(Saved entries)
--------------------------------------------------

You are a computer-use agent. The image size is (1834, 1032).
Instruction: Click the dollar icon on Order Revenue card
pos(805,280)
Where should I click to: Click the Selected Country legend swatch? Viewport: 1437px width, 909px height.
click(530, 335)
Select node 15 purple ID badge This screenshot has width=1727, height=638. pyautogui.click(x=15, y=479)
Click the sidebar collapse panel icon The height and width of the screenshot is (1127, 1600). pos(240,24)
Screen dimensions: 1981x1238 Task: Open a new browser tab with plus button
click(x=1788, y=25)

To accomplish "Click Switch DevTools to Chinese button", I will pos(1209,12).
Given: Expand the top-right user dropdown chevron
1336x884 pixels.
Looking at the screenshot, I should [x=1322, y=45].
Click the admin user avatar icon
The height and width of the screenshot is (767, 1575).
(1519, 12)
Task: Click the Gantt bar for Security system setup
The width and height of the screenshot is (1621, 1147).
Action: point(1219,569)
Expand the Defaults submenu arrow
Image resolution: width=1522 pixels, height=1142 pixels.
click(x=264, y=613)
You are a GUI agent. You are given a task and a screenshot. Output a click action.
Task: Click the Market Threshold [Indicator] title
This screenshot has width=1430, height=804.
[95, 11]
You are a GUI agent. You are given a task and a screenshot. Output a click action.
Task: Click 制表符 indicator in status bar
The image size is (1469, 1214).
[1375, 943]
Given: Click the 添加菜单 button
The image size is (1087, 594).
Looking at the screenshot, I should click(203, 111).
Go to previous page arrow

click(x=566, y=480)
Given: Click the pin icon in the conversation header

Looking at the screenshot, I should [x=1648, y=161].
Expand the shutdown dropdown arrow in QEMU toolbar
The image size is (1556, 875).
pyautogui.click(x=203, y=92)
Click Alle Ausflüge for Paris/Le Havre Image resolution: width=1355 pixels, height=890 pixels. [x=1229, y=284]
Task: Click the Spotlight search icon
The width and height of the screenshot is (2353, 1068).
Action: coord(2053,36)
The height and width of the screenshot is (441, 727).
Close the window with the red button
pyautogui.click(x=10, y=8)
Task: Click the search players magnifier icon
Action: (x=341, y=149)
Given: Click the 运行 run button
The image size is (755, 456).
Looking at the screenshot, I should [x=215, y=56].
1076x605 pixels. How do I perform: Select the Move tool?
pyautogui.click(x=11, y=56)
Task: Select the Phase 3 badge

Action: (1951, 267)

--------------------------------------------------

— Exercise prompt —
Write out the records above exactly, from the opening line to the line with "Given: Click the 运行 run button", including both, with nothing added.

— Exercise solution —
You are a computer-use agent. The image size is (1834, 1032).
Instruction: Click the dollar icon on Order Revenue card
pos(805,280)
Where should I click to: Click the Selected Country legend swatch? Viewport: 1437px width, 909px height.
click(530, 335)
Select node 15 purple ID badge This screenshot has width=1727, height=638. pyautogui.click(x=15, y=479)
Click the sidebar collapse panel icon The height and width of the screenshot is (1127, 1600). pos(240,24)
Screen dimensions: 1981x1238 Task: Open a new browser tab with plus button
click(x=1788, y=25)

To accomplish "Click Switch DevTools to Chinese button", I will pos(1209,12).
Given: Expand the top-right user dropdown chevron
1336x884 pixels.
Looking at the screenshot, I should [x=1322, y=45].
Click the admin user avatar icon
The height and width of the screenshot is (767, 1575).
(1519, 12)
Task: Click the Gantt bar for Security system setup
The width and height of the screenshot is (1621, 1147).
Action: point(1219,569)
Expand the Defaults submenu arrow
Image resolution: width=1522 pixels, height=1142 pixels.
click(x=264, y=613)
You are a GUI agent. You are given a task and a screenshot. Output a click action.
Task: Click the Market Threshold [Indicator] title
This screenshot has width=1430, height=804.
[95, 11]
You are a GUI agent. You are given a task and a screenshot. Output a click action.
Task: Click 制表符 indicator in status bar
The image size is (1469, 1214).
[1375, 943]
Given: Click the 添加菜单 button
The image size is (1087, 594).
Looking at the screenshot, I should click(203, 111).
Go to previous page arrow

click(x=566, y=480)
Given: Click the pin icon in the conversation header

Looking at the screenshot, I should [x=1648, y=161].
Expand the shutdown dropdown arrow in QEMU toolbar
The image size is (1556, 875).
pyautogui.click(x=203, y=92)
Click Alle Ausflüge for Paris/Le Havre Image resolution: width=1355 pixels, height=890 pixels. [x=1229, y=284]
Task: Click the Spotlight search icon
The width and height of the screenshot is (2353, 1068).
Action: coord(2053,36)
The height and width of the screenshot is (441, 727).
Close the window with the red button
pyautogui.click(x=10, y=8)
Task: Click the search players magnifier icon
Action: (x=341, y=149)
Given: Click the 运行 run button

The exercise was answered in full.